NC. Non, déjà nous ne sommes pas syndicalistes, nous sommes un collectif. Ce n’est pas parce que c’est une grève, que c’est une grève comme les autres. L’idée c’était de faire entendre à l’opinion publique et aux pouvoirs publics, les difficultés que nous avions et les propositions que nous avions pour améliorer les choses, dans le sens où nous n’avions jamais été entendus malgré le CNR. Après nous continuerons à faire pression sur ces négociations conventionnelles mais pas avec une grève dure. On va faire des mouvements, on va faire des actions, on est en train d’y réfléchir… Mais malheureusement on sait bien qu’on ne parlera plus de nous, malgré nos actions, à partir de la semaine prochaine, et ce sera bien dommage. J’espère que nous aurons éveillé les consciences.
« Notre grève n’est pas qu’une revendication tarifaire, c’est également d’être écoutés dans nos propositions d’accès aux soins »
Du coup, votre mobilisation et sa visibilité dans les médias, est déjà une réussite pour votre collectif, car en général les grèves de médecins n’impriment pas tellement dans l’opinion ?
NC. Honnêtement, c’est vraiment le plus important pour nous, parce que ça concerne vraiment tout le monde. On parle quand même de la Santé qui est le fondement même de notre société. Une Santé qui va mal, ce sont des gens qui vont mal, des gens qui ne travaillent pas, des entreprises qui vont mal etc. On a vraiment envie de faire comprendre à la population, que nous nous battons pour eux, de manière à pouvoir faire fonctionner le système de santé correctement. C’est le message principal. Ça aurait été dommage de rester sur : « Les médecins veulent doubler le tarif de consultation ». Ce n’est pas ça.

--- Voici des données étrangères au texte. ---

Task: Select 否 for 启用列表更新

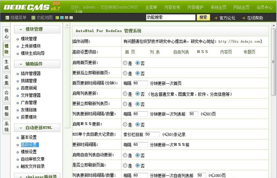Action: pos(137,94)
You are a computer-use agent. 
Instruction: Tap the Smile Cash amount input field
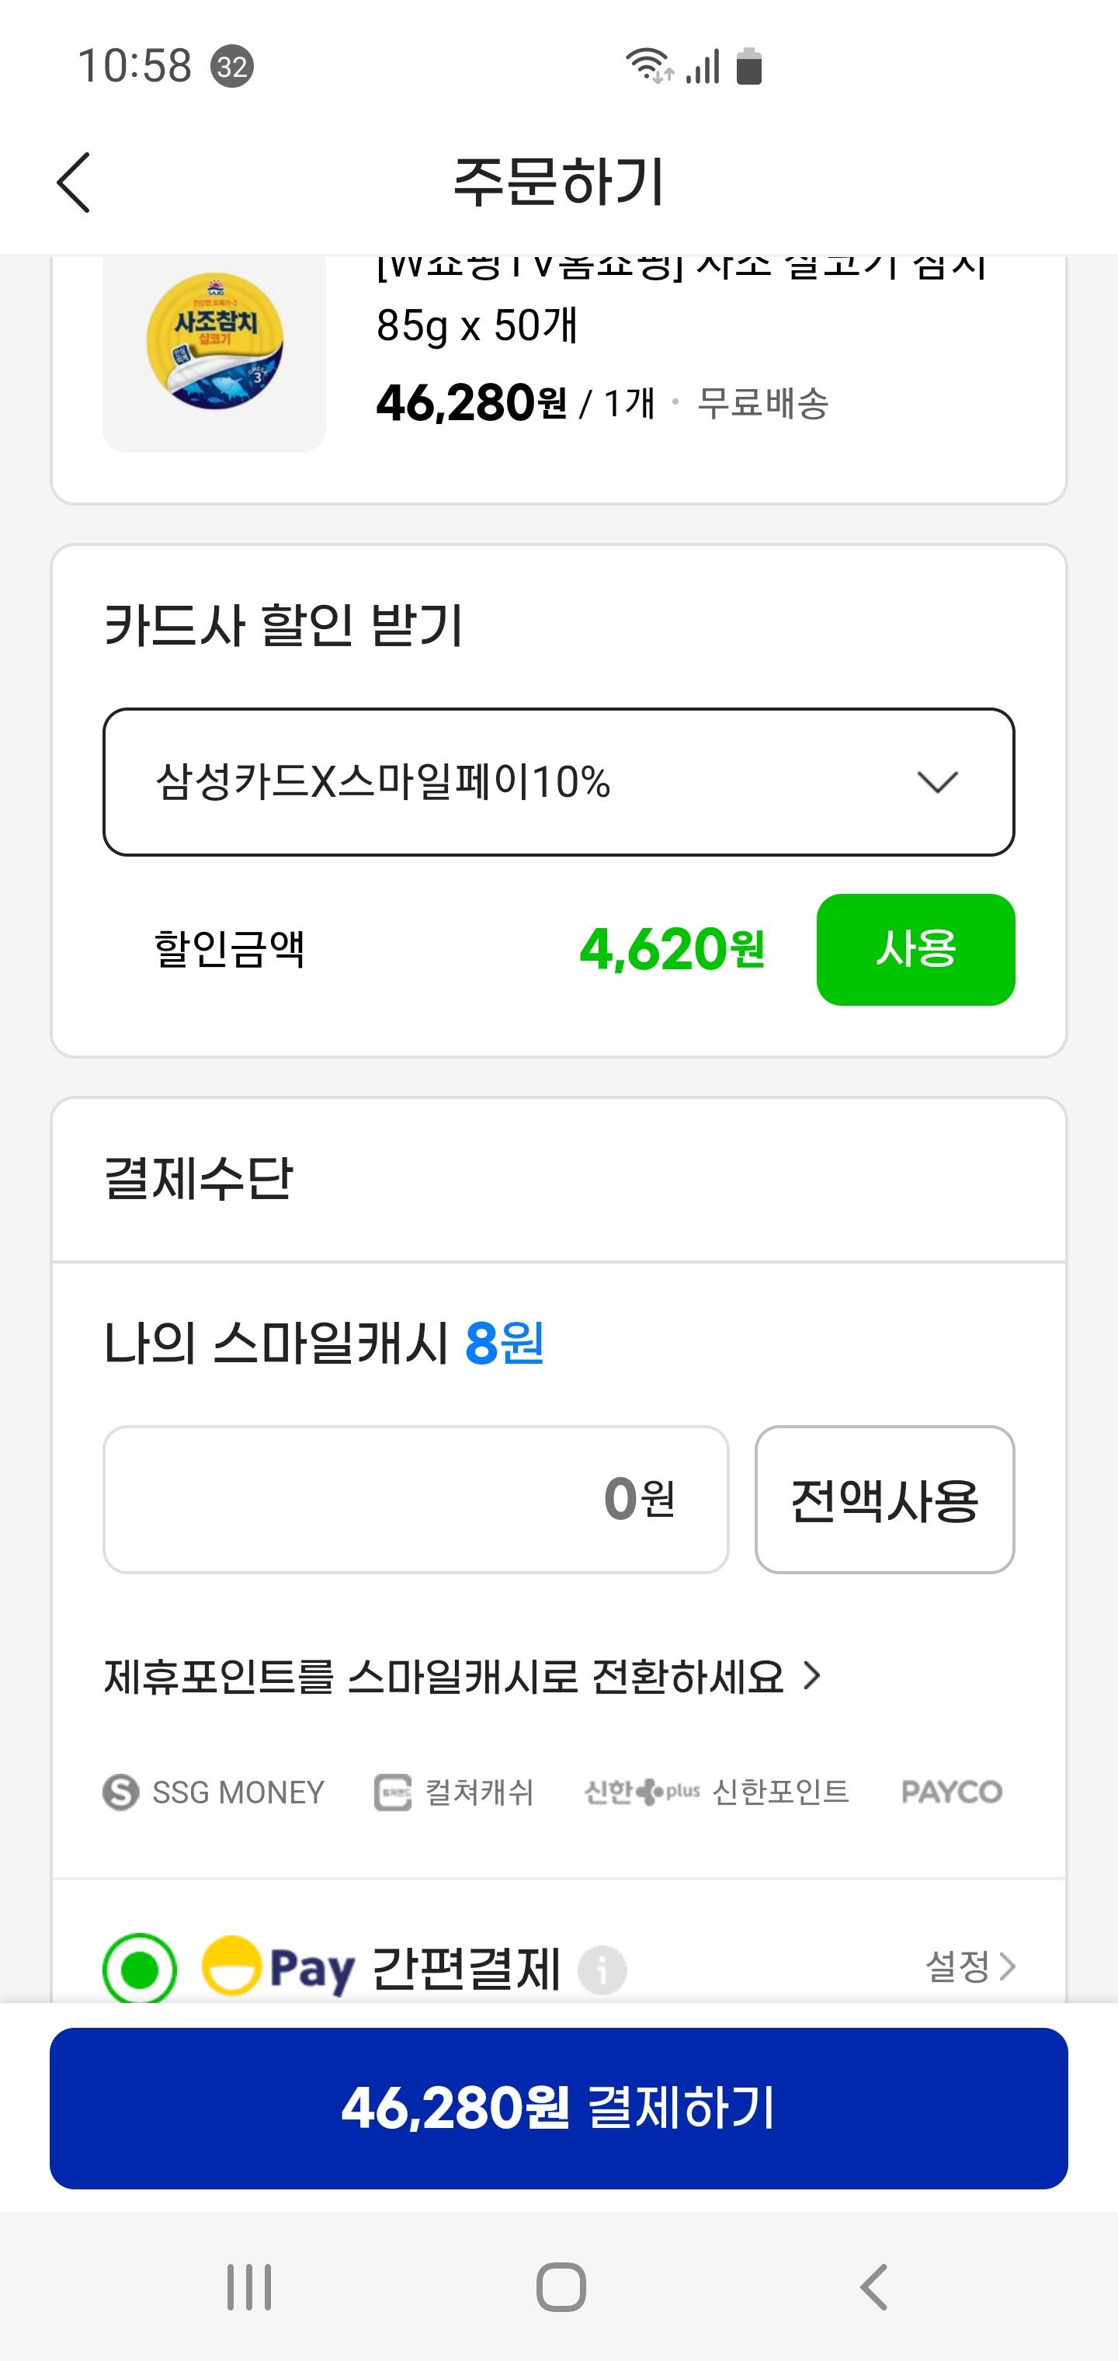tap(416, 1499)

Les médecins souhaitent augmenter le tarif conventionné via ces négociations conventionnelles, pour que le patient ne soit pas impacté, et surtout que le médecin puisse réinvestir cet argent pour offrir des soins de qualité et pouvoir se faire aider dans ses démarches administratives.
Sauf que l’augmentation n’est pas corrélée à l’embauche d’un assistant médical ou autre ?
NC. Il n’y a pas d’obligation, mais tous autant que nous sommes, si nous avions un peu plus de revenu, pour pouvoir embaucher, croyez-moi qu’on en embaucherait parce qu’on a vraiment besoin de cette aide au quotidien dans notre activité.
Dans notre métier on a affaire à la souffrance tant physique que morale des gens toute la journée, on l’a choisi, c’est pour ça qu’on est là, mais cette souffrance est aggravée par l’effondrement du système de santé. Les patients sont frustrés, ils ont raison. Ils sont en colère, ils ont raison. Et nous c’est un peu une double peine, parce qu’on sait ce qu’on pourrait apporter, malheureusement on essaie de faire de notre mieux et on est frustrés de ne pas pouvoir l’offrir aux patients. Ça crée une tension qui rend les conditions encore plus difficiles tant professionnelles qu’humaines.